Prosecutors also introduced evidence in court on Wednesday of a text message Murdaugh sent to Griswold and another law firm staffer from rehab, which Griswold said she assumed was part of his trying to make amends during his recovery. In the lengthy message, Murdaugh apologized to the pair and said, “The better I get, the more guilt I have.”

“The worst part is knowing I did the most damage to those I loved the most,” Murdaugh wrote in one section of the message that prosecutors made a point of emphasizing. 

For their part, Murdaugh’s defense team seemed to acknowledge the difficult situation in which they had found themselves as a result of this testimony. After unsuccessfully trying to have the judge exclude the financial allegations from the trial, they said they wanted the jury to hear about Murdaugh’s drug addiction and rehabilitation as it helped to explain his behavior in those alleged thefts.

“It is part and parcel of the financial crimes and it explains why he did what he did,” said defense attorney Jim Griffin, before telling the judge that all this evidence was likely to tarnish the jury’s perception of his client. “It does in a way pile on and make it even more prejudicial.” 
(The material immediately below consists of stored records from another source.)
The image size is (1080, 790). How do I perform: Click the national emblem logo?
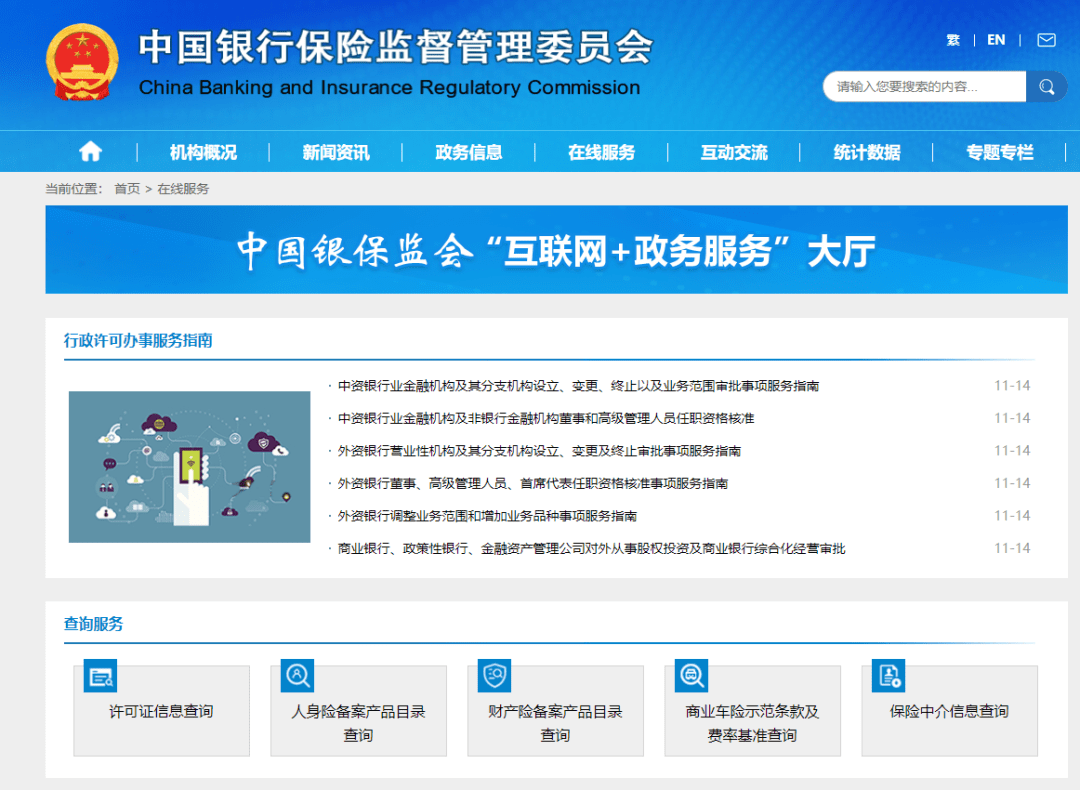(82, 62)
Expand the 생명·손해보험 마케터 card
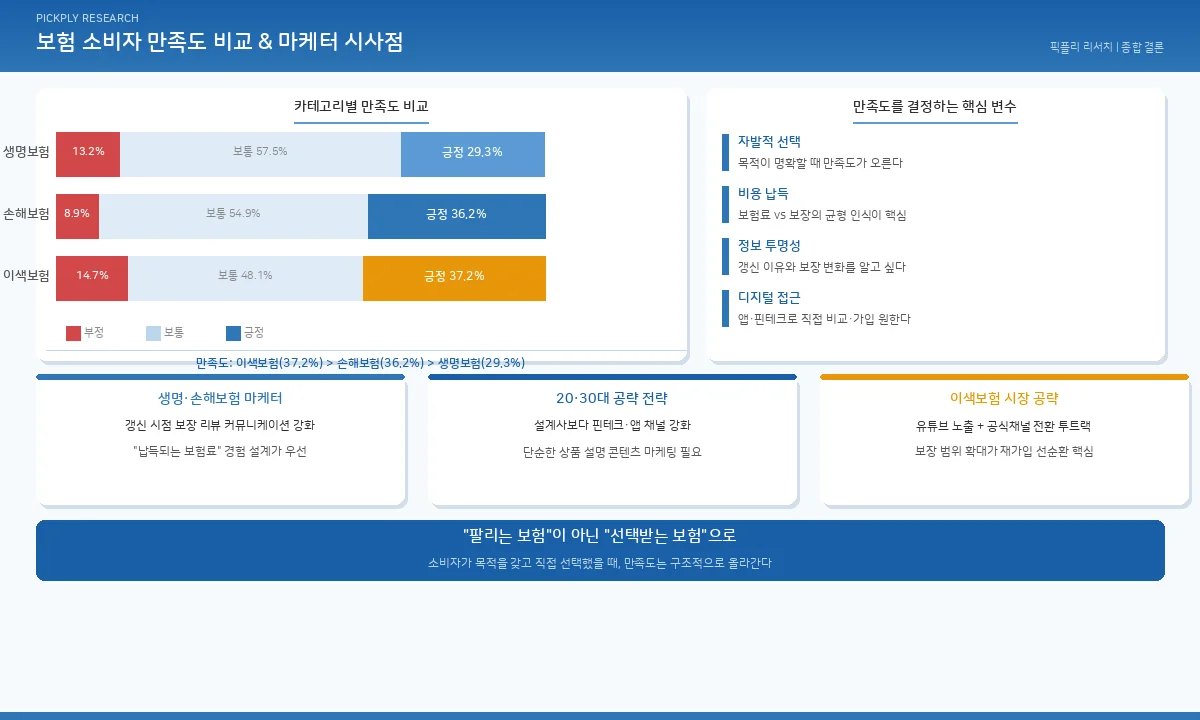1200x720 pixels. pyautogui.click(x=221, y=398)
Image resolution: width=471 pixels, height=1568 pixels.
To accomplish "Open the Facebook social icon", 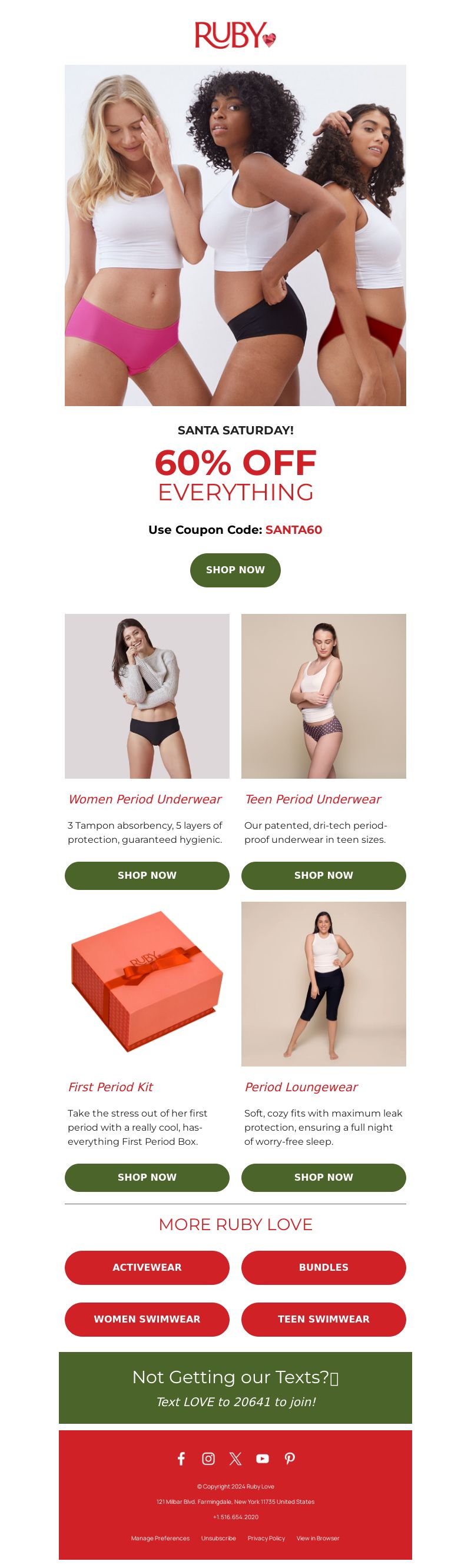I will pyautogui.click(x=181, y=1458).
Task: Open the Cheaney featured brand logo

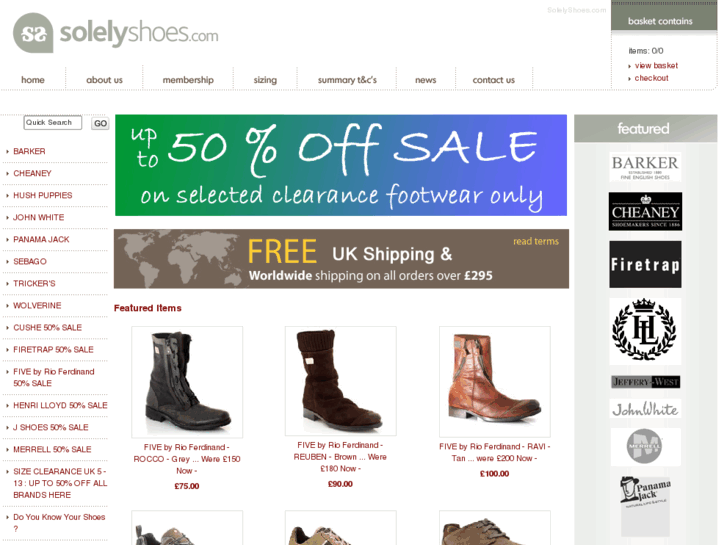Action: (x=645, y=212)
The jury is still yet to hear damaging evidence related to how Murdaugh cheated $4.3 million away from the family of his dead housekeeper or how, at the time of the murders, he was just days away from a court hearing in a lawsuit over a boat crash involving his son that could have required him to open up his finances for review. 

Murdaugh’s defense team has done a more effective job in raising questions about individual items of forensic evidence collected by state investigators, whether they be footprints at the crime scene or cellphone data

This success continued on Wednesday when they pushed a forensic expert to acknowledge that small particles of gunshot residue found on Murdaugh’s hands and clothes after the murders could have come from a shotgun he said he had retrieved from his home for protection while calling 911 to report he’d discovered the pair’s bodies. 

They were also able to establish considerable confusion regarding a large blue rain jacket recovered from Murdaugh’s mother’s home, on the inside of which forensic experts found considerable gunshot residue, suggesting someone had fired a weapon while wearing the clothing inside out or had wrapped the coat around a recently fired gun. 

The mother’s caretaker testified on Monday that she saw Murdaugh bring something blue to the house a few days after the murders, but said she believed it was a blue tarp. The coat was discovered near a tarp, which officials did not test for gunshot residue. 

Still, the sheer preponderance of circumstantial evidence may ultimately be too much for defense officials to successfully undercut for the jury.

The most damaging piece shown to the jury so far has arguably been a video recovered from Paul Murdaugh’s phone that indicated his father was with him and his mother just a few minutes prior to when prosecutors say they were killed. Alex Murdaugh had repeatedly told law enforcement that he was not with his wife and son for an extended period before they were killed. 

No people can be seen in the video, but three distinct voices can be heard. So far in the trial, four people who have long known the Murdaughs — including Griswold and law firm partner Ronnie Crosby — have told the jury that the voices belong to Paul, Maggie, and Alex Murdaugh.

"How sure are you?" prosecutor Waters asked Crosby on Tuesday.

“I’m 100% sure,” he responded.  

Crosby said that when he arrived at the hunting lodge that night to comfort his friend, Murdaugh had expressly denied being near the site of the eventual murders that evening. 

“Did he say whether or not he went down to the kennels before leaving for [his mother’s place in] Almeda?” Waters asked. 

“That came up in one of the conversations, and he specifically said that he did not,” Crosby testified.